WHAT THE TASK ASKS
Pull out every line below that contains the word "radio".

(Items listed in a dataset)
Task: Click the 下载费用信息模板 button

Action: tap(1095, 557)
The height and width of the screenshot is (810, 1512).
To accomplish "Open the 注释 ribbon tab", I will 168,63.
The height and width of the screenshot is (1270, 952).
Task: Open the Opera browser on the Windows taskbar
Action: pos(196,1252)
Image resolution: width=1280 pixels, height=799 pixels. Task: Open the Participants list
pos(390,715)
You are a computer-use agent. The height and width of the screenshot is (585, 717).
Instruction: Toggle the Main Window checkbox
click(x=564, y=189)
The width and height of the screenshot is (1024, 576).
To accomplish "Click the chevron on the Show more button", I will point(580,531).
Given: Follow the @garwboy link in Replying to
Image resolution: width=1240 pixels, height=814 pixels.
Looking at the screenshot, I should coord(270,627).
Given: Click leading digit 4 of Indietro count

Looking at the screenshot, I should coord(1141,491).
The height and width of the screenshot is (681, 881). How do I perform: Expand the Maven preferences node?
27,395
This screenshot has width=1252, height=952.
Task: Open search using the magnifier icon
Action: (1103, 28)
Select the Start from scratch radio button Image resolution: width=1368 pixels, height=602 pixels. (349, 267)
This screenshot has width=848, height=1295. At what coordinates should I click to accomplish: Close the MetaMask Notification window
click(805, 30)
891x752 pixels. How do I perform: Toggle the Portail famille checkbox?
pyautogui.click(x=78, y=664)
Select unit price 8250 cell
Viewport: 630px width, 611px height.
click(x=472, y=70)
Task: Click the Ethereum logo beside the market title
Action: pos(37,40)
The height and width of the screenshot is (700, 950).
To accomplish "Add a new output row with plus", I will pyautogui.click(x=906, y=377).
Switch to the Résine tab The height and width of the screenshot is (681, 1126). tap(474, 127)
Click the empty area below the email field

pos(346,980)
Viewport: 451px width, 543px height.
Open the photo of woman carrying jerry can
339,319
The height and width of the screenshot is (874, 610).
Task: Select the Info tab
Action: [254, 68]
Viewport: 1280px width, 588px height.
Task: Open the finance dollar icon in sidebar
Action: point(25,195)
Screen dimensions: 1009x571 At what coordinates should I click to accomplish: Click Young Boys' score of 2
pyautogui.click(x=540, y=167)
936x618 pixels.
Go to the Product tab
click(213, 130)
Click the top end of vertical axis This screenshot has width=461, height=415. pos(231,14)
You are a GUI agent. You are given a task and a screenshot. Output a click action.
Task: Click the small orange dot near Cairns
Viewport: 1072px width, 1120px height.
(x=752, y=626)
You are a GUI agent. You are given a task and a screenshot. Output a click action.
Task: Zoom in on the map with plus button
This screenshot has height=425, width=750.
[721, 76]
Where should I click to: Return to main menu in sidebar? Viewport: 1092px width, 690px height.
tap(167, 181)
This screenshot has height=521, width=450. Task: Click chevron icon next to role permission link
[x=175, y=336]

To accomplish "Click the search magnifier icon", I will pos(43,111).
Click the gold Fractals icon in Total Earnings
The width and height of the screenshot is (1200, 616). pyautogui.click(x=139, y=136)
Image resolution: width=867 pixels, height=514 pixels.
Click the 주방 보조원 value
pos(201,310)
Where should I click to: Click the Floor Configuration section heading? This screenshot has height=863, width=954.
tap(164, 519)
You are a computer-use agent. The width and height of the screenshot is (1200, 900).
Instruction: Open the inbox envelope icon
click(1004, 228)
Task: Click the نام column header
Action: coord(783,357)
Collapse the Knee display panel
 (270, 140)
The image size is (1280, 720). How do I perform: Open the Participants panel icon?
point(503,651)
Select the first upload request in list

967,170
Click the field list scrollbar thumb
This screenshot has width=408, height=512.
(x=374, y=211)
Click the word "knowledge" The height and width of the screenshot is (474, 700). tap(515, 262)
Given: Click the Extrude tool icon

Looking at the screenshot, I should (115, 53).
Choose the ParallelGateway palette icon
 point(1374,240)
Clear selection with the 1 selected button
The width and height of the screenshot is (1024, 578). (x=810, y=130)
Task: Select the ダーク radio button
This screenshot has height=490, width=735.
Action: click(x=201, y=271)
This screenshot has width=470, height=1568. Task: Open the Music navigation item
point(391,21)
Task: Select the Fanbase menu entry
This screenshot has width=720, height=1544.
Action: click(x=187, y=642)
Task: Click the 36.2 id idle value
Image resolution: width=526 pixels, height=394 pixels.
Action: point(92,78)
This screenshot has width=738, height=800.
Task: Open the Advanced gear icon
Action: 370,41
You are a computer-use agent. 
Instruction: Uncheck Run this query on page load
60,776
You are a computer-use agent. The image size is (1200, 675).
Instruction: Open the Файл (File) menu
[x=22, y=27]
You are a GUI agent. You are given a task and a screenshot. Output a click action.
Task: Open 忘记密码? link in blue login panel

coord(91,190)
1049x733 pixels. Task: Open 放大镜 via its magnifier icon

SOLUTION FOR THIS PROBLEM
Select the Start from scratch radio button Image resolution: width=1368 pixels, height=602 pixels. (349, 267)
Task: Select the ダーク radio button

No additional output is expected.